National park in New South Wales, Australia

Bago Bluff is a national park in New South Wales, Australia, approximately 410 km northeast of Sydney. It is situated south west of Wauchope and includes parts of the former Broken Bago State Forest and a part of Lorne State Forest. The Bago Bluff National Park also includes in the northern section the old Bago Bluff Flora Reserve and Six B Flora Reserve.

Bago Bluff offers splendid views of the Hastings Valley from the top of the bluff which can be accessed via several forest roads from the south, including Bago Road.
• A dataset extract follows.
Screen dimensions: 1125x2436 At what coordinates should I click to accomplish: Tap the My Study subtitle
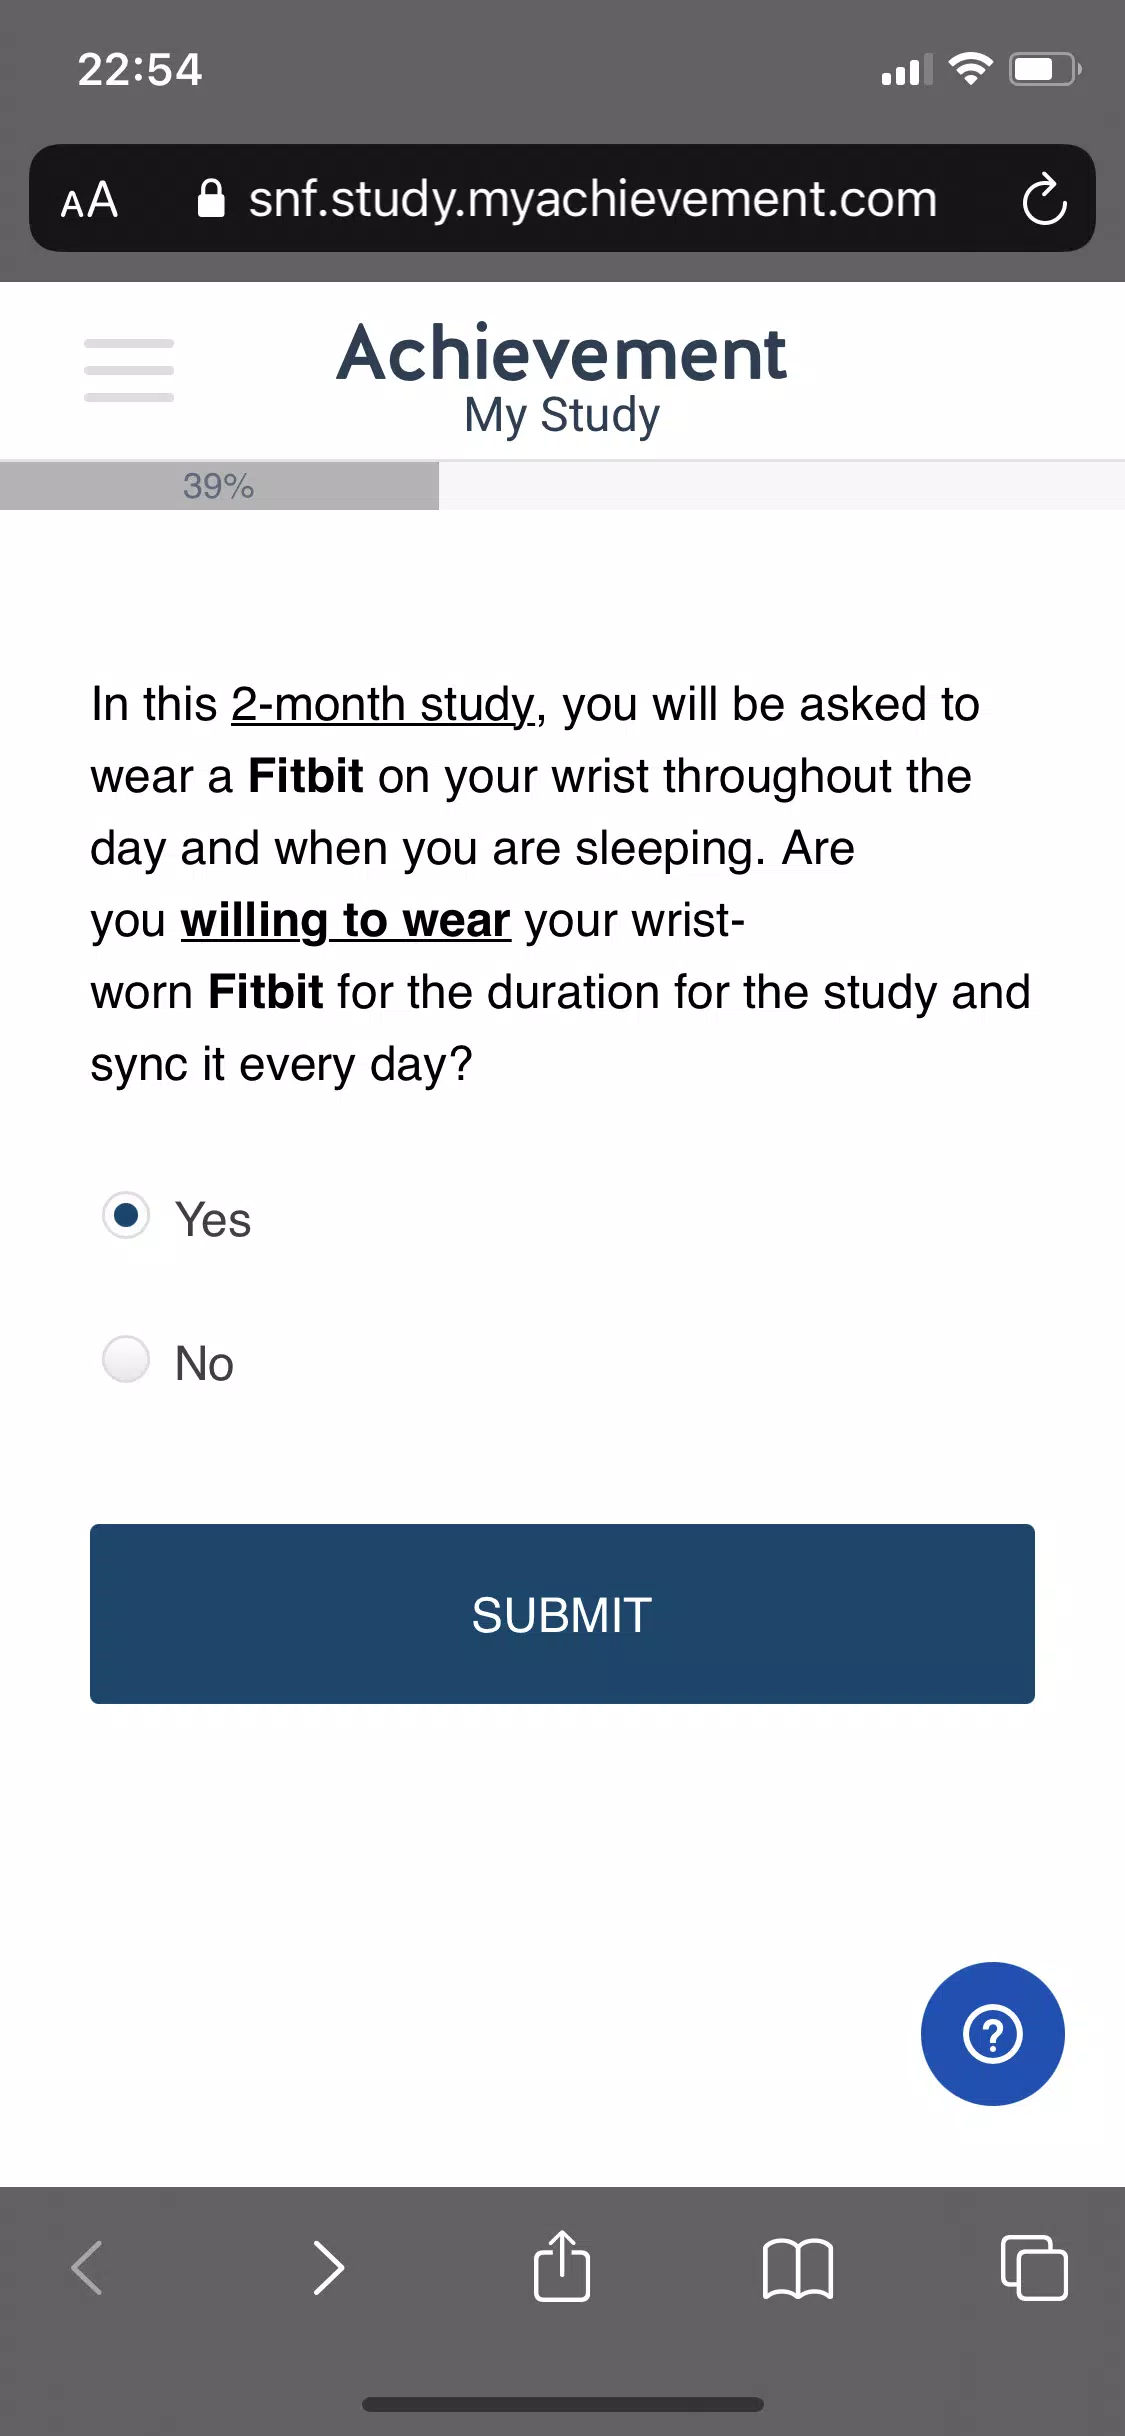point(562,415)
The park's northern boundary is on southern side of the Oxley Highway where there are two badly washed 4WD tracks into the park.

Quarries in the park have previously yielded leaf and shell fossils.

Birds that may be spotted in the park include: Australian magpies (Gymnorhina tibicen), golden whistlers (Pachycephala pectoralis), green winged pigeons, grey fantails (Rhipidura), kookaburras (genus Dacelo), large-billed scrubwrens (Sericornis magnirostris), spotted pardalotes (Pardalotus punctatus), pied currawongs (Strepera graculina), striated thornbills (Acanthiza lineata) and white-browed scrubwrens (Sericornis frontalis).

Lantana has become a problem in the park where it is almost covering some of the tracks.